Já atendi pacientes chegando ao consultório em prantos, esgotados pelo trabalho e sem saber como pedir um atestado psicológico ao seu terapeuta. Nessas horas, percebo uma angústia profunda: de um lado, o medo de serem vistos como fracos ou pouco profissionais por precisarem de afastamento; de outro, a consciência de que sua saúde mental atingiu o limite do suportável. Por que ainda relutamos em tratar a saúde mental com a mesma seriedade dispensada à saúde física?
Nós, profissionais de saúde mental, sabemos que não há saúde sem saúde mental (OMS, 2016). Mesmo assim, o estigma em torno da saúde mental no ambiente corporativo permanece forte e nocivo.
Uma pesquisa recente revelou que 76% dos profissionais conhecem alguém que precisou se afastar do trabalho por motivos psicológicos (PEIXOTO, 2024), mas muitos ainda hesitam em solicitar atestado psicológico por medo de represálias ou julgamentos.
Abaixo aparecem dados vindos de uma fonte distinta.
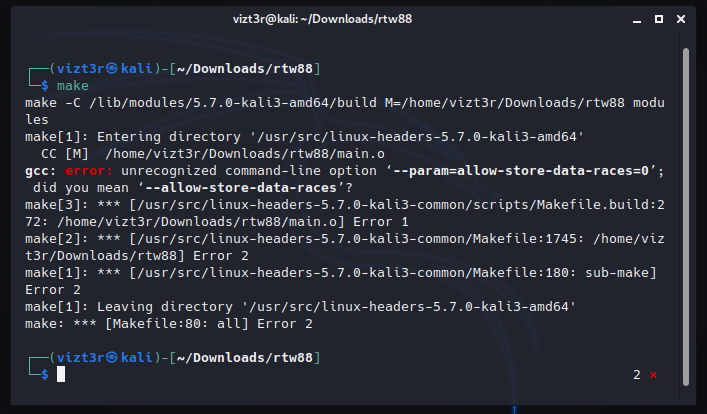Image resolution: width=707 pixels, height=414 pixels.
Task: Click the Leaving directory output line
Action: coord(300,306)
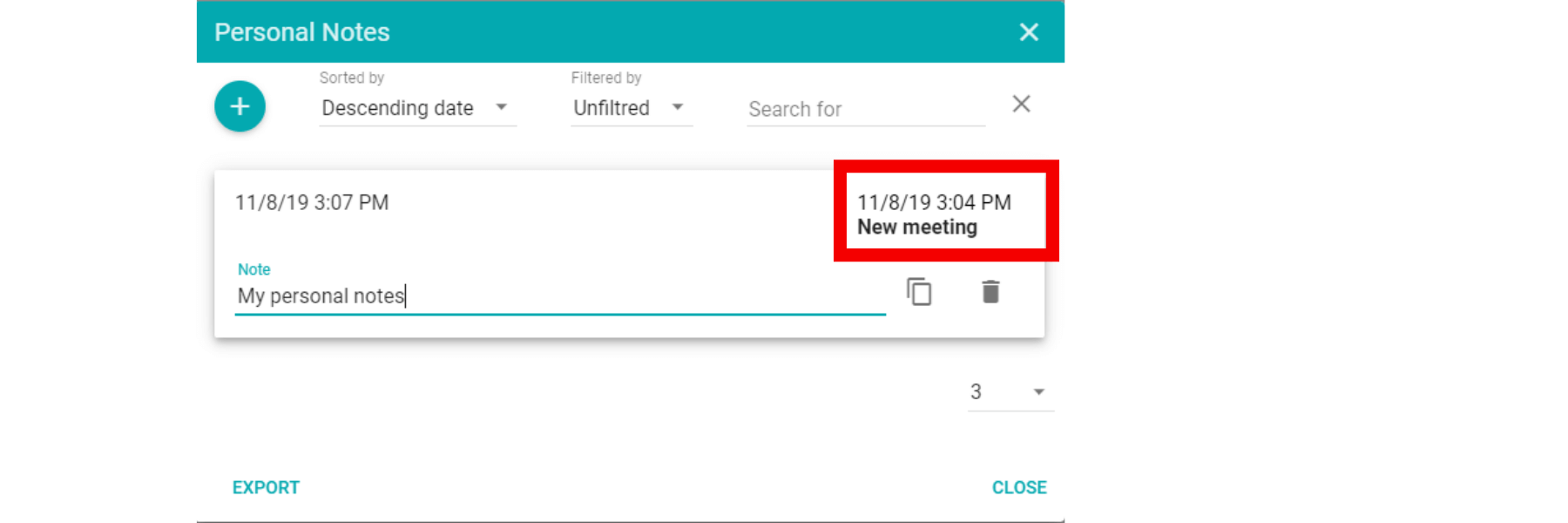The width and height of the screenshot is (1568, 523).
Task: Clear the search field with the X icon
Action: click(x=1022, y=104)
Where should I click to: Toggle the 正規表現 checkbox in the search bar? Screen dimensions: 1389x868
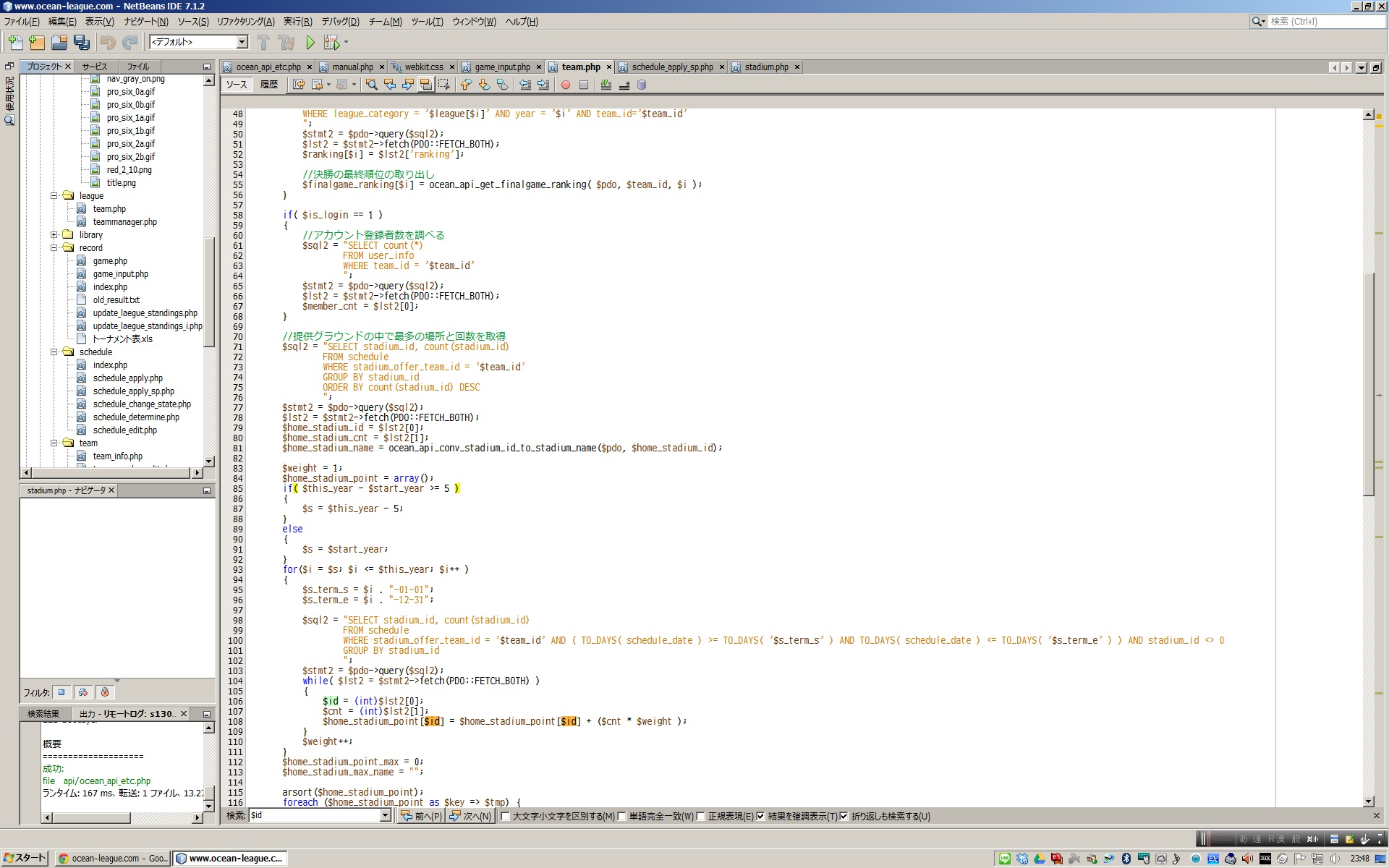tap(701, 817)
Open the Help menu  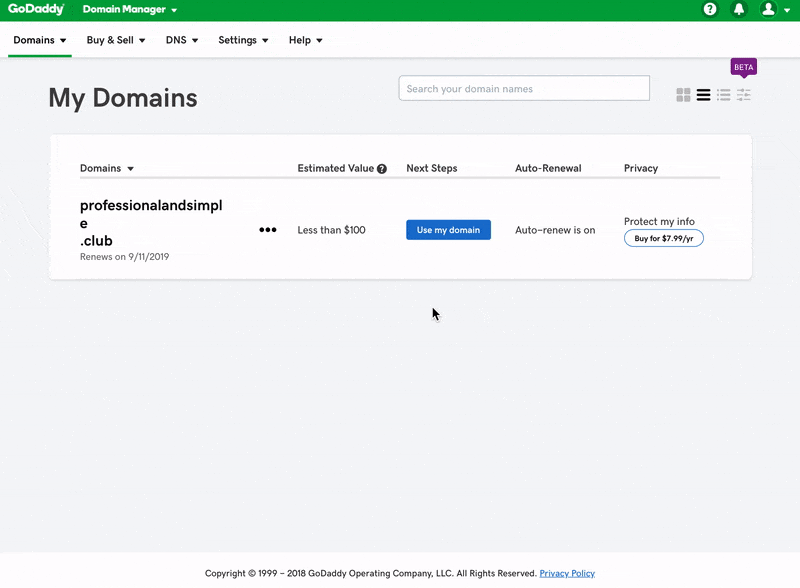tap(305, 40)
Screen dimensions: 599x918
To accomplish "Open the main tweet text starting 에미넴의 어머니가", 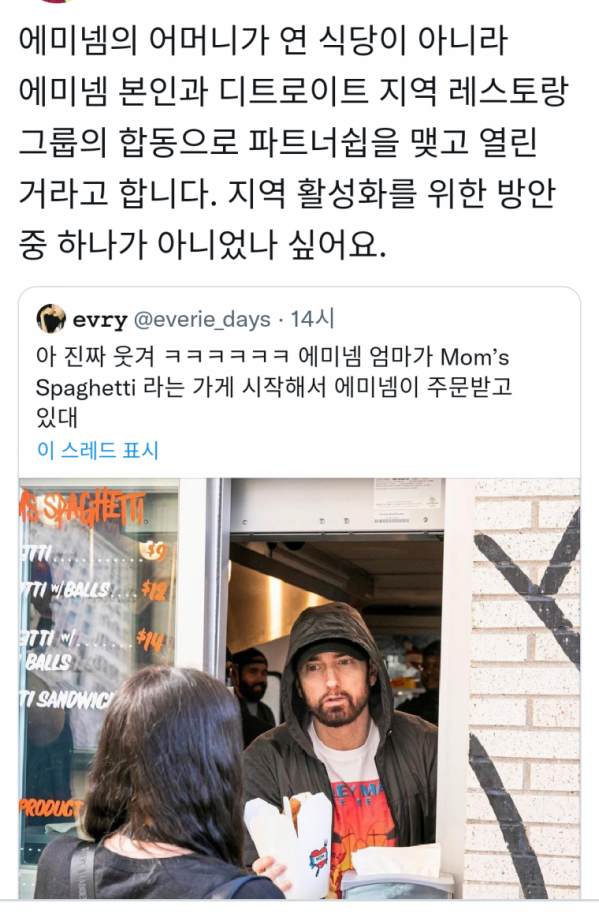I will click(x=293, y=142).
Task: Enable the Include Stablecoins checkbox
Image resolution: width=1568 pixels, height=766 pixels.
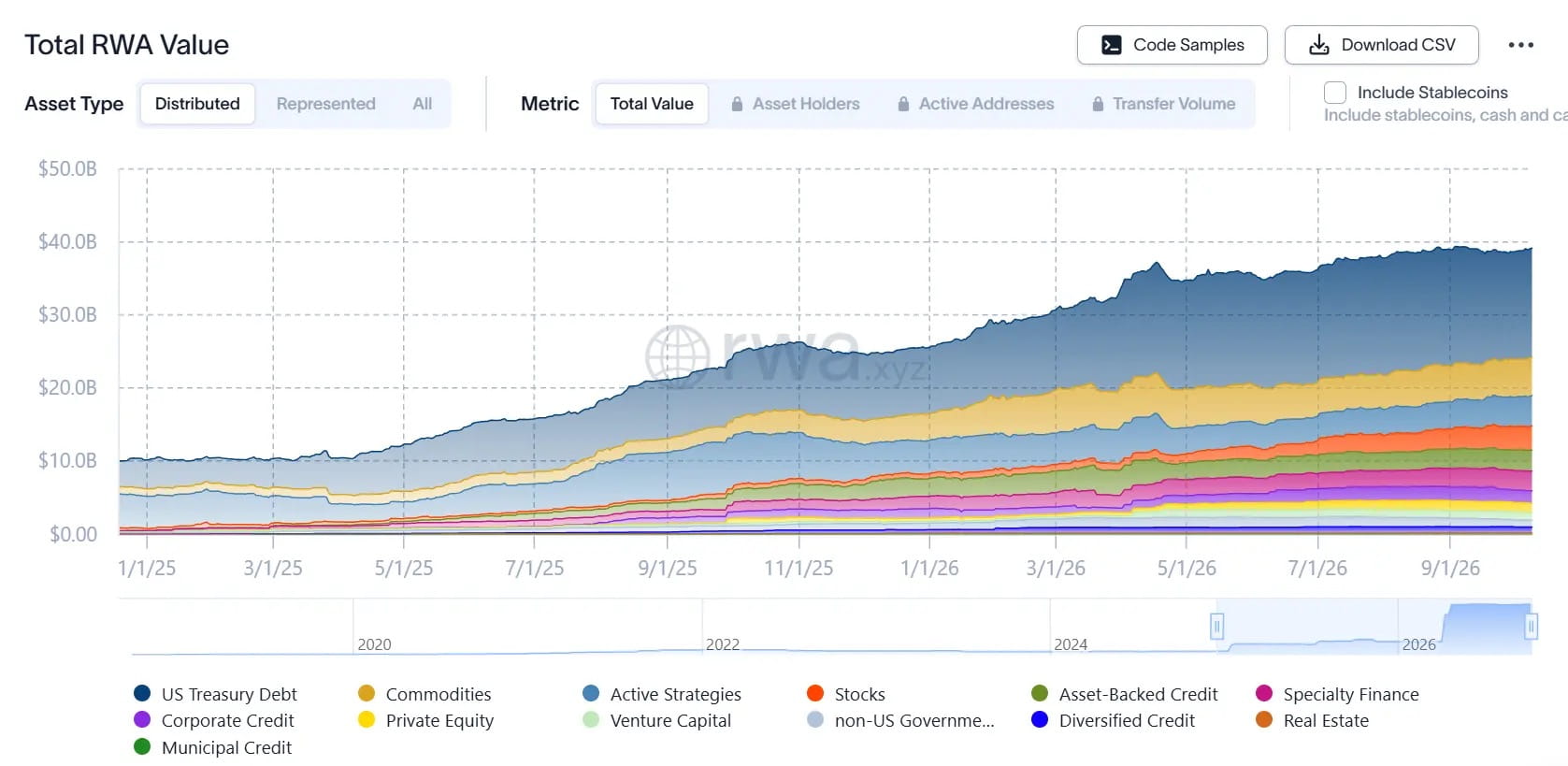Action: [1335, 93]
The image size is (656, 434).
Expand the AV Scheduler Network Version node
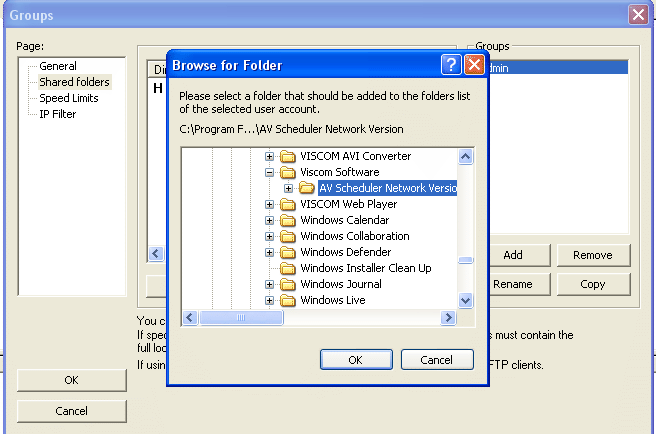[288, 188]
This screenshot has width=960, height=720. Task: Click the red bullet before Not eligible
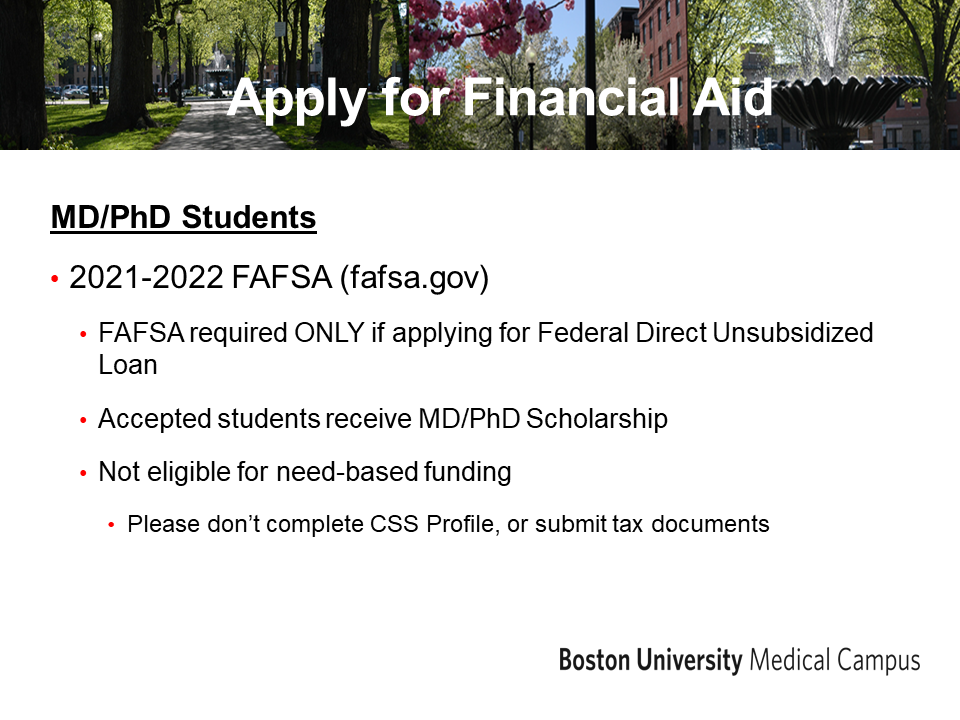pos(84,473)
Diante disso, escrevo este artigo para esclarecer como pedir um atestado psicológico de forma ética e segura. Vou responder às dúvidas mais comuns, combater preconceitos e oferecer orientações práticas para dialogar com o psicólogo, sempre respeitando os limites éticos da profissão e os direitos do paciente.
Acredito que pedir ajuda deve fortalecer, e não abalar, o vínculo terapêutico, servindo como um passo corajoso de autocuidado.
Quando pedir um atestado psicológico?
Antes de mais nada, é preciso avaliar se o sofrimento psíquico está impactando diretamente sua função laboral. Costumo recomendar um atestado de psicólogo apenas quando o paciente está incapaz de desempenhar suas atividades devido a sintomas psíquicos graves (ansiedade aguda ou depressão incapacitante).
Já acompanhei um caso de transtorno do pânico em que o paciente não conseguia trabalhar por crises agudas de ansiedade. Nessas circunstâncias, pedir um atestado psicológico deixa de ser capricho e torna-se uma necessidade legítima para resguardar a saúde mental.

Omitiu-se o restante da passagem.